Stored data:
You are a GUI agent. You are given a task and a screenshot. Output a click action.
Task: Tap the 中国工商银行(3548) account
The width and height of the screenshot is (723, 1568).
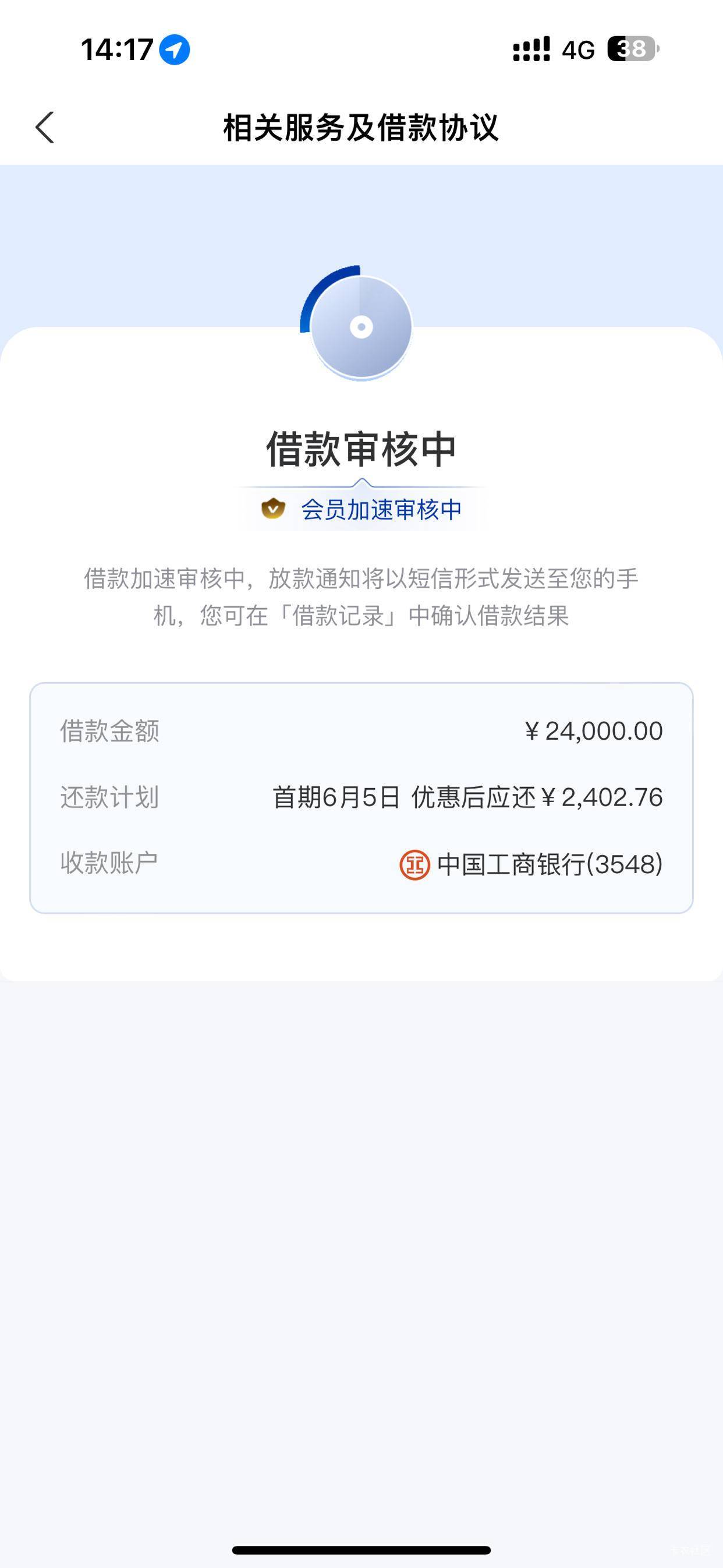pyautogui.click(x=550, y=864)
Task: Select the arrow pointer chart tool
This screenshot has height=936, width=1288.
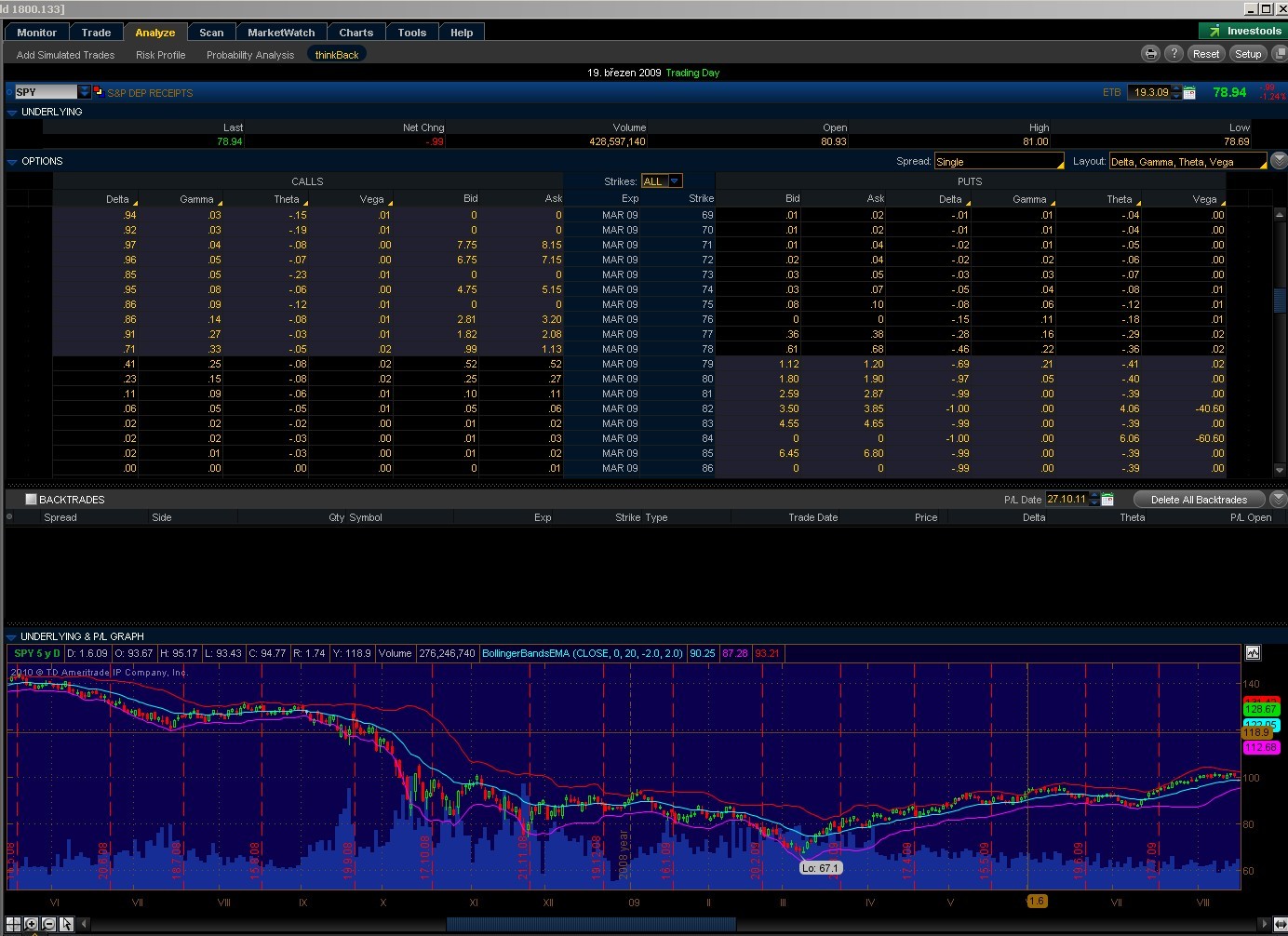Action: (x=66, y=924)
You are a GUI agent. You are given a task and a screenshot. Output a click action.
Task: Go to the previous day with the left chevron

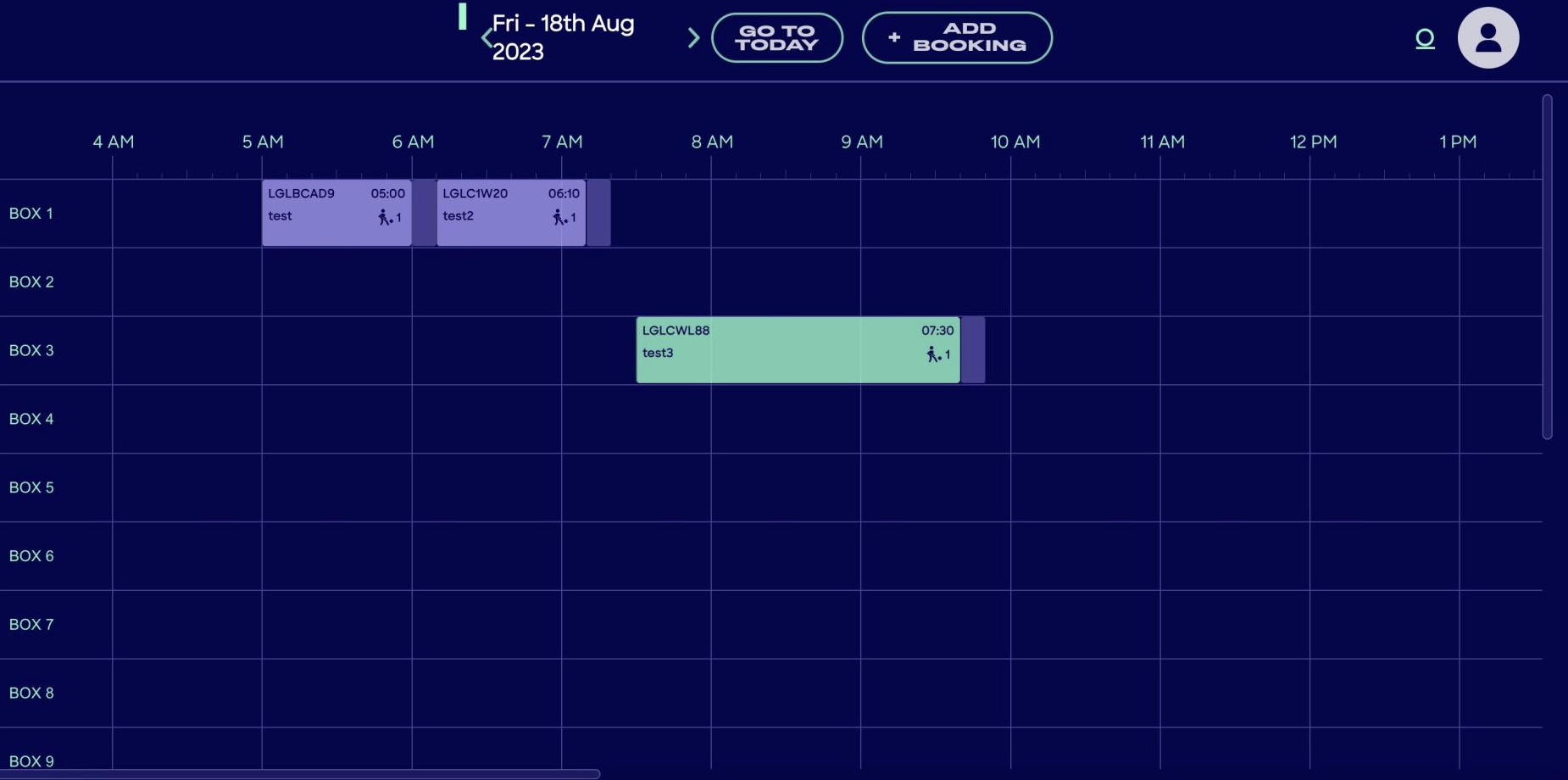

» **TASK STATEMENT**: Reproduce only the lines from the line that holds "The width and" through the end of the records, exactly as they stand, both ends included and pictures excluded.

» **OUTPUT BELOW**:
The width and height of the screenshot is (723, 1568).
pyautogui.click(x=550, y=864)
Task: Select the arrow pointer chart tool
This screenshot has height=936, width=1288.
Action: (x=66, y=924)
You are a GUI agent. You are given a task and a screenshot. Output a click action.
Task: Go to the previous day with the left chevron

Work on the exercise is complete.